Pese a que hace casi un año el mayor general chavista, Domingo Hernández Lárez, había asegurado que la mina Bulla Loca se encontraba inoperativa tras el desalojo de unas 10.000 personas vinculadas a la extracción ilegal de oro, la realidad es que el controvertido yacimiento de La Paragua, estado Bolívar, sigue en actividad actualmente.
Luego del trágico derrumbe que mató al menos a 16 personas y dejó otros 36 heridos en la mina Bulla Loca, Nicolás Maduro prometió investigar los hechos, luego de admitir que hubo presunta corrupción de algunas autoridades que consentían la actividad ilícita.
En los próximos días estaremos constatando más de eso. Ya se inició el desalojo de esa zona que hay un conjunto de irregularidades que estoy confirmando en una investigación que dirijo personalmente. Hay irregularidades graves de actuaciones corruptas de algunos funcionarios, que el pueblo de La Paragua sabe cómo eran de explotados.

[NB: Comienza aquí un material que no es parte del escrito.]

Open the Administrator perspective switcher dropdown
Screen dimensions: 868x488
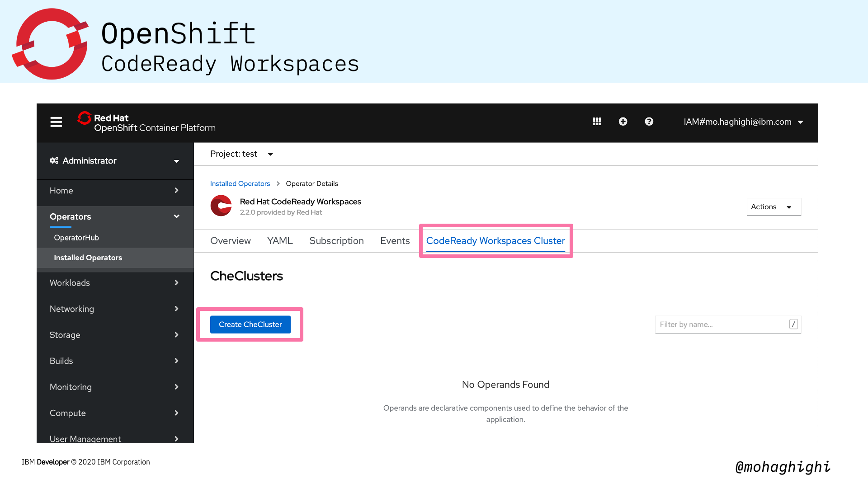point(115,161)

Todo eso lo vamos a corregir, dijo Maduro, aunque más de un año después no hay noticias de dichas medidas.
Los pobladores de La Paragua reclaman la libertad de algunos jóvenes mineros artesanales que practicaban su actividad en Bulla Loca.
Mientras tanto, la minería ilegal se reactivó en la zona, así como en otros muchos sectores al sur del río Orinoco, y la población de La Paragua denunció sobre presuntos arrestos selectivos de obreros que realizan dicha tarea de forma artesanal, mientras que otros privilegiados lo hacen con impunidad por medio de maquinaria especializada.
El periodista Fritz Sánchez reportó en redes sociales que en la noche del pasado jueves un grupo numeroso manifestó frente al comando militar de la zona para exigir la liberación de al menos seis mineros artesanales que fueron detenidos.
Esta semana ocurrió un hecho similar en Cárida, estado Amazonas, donde efectivos militares y policiales también querían detener a mineros artesanales, que fueron arrebatados por muy poco de las manos de los uniformados luego de que el pueblo enojado impidiera el procedimiento.